Little’s reluctance, however, was put to rest quickly.
“I think the tipping point for me was when I had the opportunity to actually speak with him and I got the sense where it wasn’t this thing where he thought that he could make something better, but I really got the sense that he was excited about the work we had done and had a certain level of respect for the record we had created,” he says. “It was about serving the work we had put into it originally; not undermining it.”
The band spent a month in studio with Mogis. On some of the tracks, Mogis simply worked with the band to clean up the EQ and find the best match for the song.
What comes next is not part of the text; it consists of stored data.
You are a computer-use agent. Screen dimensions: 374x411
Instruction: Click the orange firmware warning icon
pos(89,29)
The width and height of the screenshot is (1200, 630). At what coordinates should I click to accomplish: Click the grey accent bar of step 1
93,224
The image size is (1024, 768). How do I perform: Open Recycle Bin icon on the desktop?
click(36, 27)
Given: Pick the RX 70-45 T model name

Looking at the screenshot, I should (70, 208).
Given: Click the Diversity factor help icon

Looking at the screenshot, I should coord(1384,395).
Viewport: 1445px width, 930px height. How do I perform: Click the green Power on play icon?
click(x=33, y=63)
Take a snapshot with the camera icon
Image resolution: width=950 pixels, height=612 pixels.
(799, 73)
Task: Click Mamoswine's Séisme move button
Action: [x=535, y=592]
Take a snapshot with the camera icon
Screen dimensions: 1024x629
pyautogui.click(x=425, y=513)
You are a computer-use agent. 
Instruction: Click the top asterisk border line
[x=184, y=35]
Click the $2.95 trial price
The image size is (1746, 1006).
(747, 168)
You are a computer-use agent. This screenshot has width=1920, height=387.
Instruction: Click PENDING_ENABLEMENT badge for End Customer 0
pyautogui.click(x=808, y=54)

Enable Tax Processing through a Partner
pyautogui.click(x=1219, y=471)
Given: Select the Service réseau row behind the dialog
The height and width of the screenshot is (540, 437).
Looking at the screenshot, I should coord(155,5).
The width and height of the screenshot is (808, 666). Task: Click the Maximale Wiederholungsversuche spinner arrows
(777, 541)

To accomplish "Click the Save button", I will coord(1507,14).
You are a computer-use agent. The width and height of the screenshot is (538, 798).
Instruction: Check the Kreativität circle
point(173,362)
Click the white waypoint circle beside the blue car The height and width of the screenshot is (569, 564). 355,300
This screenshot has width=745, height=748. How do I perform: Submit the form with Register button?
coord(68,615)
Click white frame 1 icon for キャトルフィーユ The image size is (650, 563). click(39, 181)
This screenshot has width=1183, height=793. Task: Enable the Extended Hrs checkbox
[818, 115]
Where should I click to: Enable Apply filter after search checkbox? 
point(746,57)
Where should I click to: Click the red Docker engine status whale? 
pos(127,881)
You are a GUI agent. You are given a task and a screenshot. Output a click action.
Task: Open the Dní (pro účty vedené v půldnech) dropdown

On others, Saintseneca was able to live-track new versions of the tracks and mix in bits of the old recordings for a fuller sound. “It was one of those things where you do a project, you get to finish it, and then inevitably you have time to reflect; ‘If I could go back in time, what would I do, how would I change those things — what would I add?’ We had this sort of unique opportunity to actually do that.”
One of the more refreshing qualities of the music Little creates with Saintseneca is the natural thirst he seems to have for creating new music; striving toward new and innovative ideas. Growing up in rural, southeast Ohio, Little was disconnected from any major indie or punk scenes. But in the late ’90s, he ended up on his own path of discovery, listening to bands like Nirvana and Smashing Pumpkins on an alarm clock radio in his bedroom. This is where his interest in music began to flourish.
Little’s interest only grew from there. Alternative rock led to skateboarding, which introduced him to indie-rock legends like Sonic Youth and Fugazi, and eventually to being strongly active in their hometown D.I.Y. scene.
“Eventually I started playing guitar,” Little says, “and we just kind of started rocking. We’d play at like a coffee shop in town… I think coming from that, it was a logical step to go from that kind of thing to moving to Columbus and then finding the punk scene and specifically the house show DIY scene because it was a really exciting thing and it felt like ‘this is what I want to be involved with’.”
“That’s rock at its most raw, finest state; nevermind the prefix.”
“I definitely think [Columbus, Ohio] lends itself well to that kind of thing, just cause it’s a very nurturing and community oriented music scene,” he continues. “There’s a really good punk scene and everything, and just a lot of friends and people who are supportive of one another. Y’know, you meet a lot of people in other bands, and that definitely gives you a lot of opportunities and people to sort of draw from, or be inspired by or to incorporate into the band when it comes to that.”
That DIY background is definitely in the water, even on the more traditional club-tour surrounding Dark Arc.
“Just because we’re not playing house shows, that doesn’t mean we want to eschew all the things that are special about playing house shows,” Little says. “I think that there’s a lot about that that’s really special and unique. So, yeah, I think we try to carry that sort of ethos; bringing what’s good into the context of a club; ideally we’ll get the best of both worlds.”
He’s not kidding. At a Saintseneca stop in my home of Bloomington, Ind., there are local punk bands opening for the touring acts and comical banter during mic checks, and the band hangs around for the opening acts, even on the last night of a rather lengthy tour leg. And that’s exactly what a band like Saintseneca is all about; playing music they love for their community, whatever that word may grow to mean as they grow in the public eye of the music industry.
That’s rock at its most raw, finest state; nevermind the prefix.